**REQUIRED ACTION**
Gather each line of the entries below that includes "computer".

**TASK MATERIAL**

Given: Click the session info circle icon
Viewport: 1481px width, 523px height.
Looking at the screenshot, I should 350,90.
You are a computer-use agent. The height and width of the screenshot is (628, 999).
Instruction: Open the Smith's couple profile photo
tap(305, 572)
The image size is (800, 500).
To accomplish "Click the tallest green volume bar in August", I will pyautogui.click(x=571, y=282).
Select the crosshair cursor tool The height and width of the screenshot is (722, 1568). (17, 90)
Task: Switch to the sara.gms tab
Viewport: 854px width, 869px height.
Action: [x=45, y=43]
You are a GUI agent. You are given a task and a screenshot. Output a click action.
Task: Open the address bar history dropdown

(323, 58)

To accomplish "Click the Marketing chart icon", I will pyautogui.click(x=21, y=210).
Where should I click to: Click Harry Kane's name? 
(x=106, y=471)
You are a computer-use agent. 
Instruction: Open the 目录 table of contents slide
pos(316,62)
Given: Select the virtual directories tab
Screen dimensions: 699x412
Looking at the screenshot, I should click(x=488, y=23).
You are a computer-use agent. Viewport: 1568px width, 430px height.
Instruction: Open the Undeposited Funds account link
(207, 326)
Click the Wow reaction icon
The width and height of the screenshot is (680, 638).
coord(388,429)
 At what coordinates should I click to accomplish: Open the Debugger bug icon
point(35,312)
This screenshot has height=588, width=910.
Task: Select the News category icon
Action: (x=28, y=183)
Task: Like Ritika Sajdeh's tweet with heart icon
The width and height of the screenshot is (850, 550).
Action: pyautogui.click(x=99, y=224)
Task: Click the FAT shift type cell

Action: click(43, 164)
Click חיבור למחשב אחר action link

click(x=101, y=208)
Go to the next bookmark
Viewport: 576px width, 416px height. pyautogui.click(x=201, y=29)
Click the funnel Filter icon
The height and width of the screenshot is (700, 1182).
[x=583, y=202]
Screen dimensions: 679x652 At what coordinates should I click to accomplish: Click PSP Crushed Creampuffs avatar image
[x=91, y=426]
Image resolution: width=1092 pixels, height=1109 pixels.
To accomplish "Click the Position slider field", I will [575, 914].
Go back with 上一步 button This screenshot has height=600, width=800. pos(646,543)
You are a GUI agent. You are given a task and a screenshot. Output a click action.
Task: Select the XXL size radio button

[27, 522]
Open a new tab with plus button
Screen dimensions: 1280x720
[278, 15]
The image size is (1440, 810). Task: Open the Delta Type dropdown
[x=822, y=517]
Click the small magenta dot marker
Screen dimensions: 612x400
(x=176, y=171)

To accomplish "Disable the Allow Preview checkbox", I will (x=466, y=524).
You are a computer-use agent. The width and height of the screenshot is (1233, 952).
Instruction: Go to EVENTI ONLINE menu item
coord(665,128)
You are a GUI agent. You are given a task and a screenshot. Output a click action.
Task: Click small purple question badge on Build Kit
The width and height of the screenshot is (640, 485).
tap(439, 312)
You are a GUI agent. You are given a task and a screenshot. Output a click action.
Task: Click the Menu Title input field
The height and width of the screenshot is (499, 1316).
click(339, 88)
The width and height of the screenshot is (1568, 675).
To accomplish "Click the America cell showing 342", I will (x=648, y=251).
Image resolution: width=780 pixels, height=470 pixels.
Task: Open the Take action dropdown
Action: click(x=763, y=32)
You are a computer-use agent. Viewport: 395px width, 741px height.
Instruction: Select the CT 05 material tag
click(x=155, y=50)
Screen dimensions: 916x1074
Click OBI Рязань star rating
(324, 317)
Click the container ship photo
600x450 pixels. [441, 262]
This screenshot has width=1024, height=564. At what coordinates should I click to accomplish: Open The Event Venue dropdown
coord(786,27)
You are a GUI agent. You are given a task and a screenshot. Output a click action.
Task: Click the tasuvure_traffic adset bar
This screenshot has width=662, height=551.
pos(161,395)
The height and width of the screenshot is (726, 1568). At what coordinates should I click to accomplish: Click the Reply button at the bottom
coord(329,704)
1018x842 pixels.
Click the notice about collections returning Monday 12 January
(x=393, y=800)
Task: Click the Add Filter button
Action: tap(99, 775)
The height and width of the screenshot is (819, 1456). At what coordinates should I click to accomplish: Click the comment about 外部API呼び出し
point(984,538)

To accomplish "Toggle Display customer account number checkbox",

**EXERCISE SOLUTION**
You are a computer-use agent. The height and width of the screenshot is (628, 999).
You are a computer-use agent. 
You are a computer-use agent. Viewport: 1568px width, 430px height.
You are a computer-use agent. The width and height of the screenshot is (1233, 952).
You are a computer-use agent. Viewport: 395px width, 741px height.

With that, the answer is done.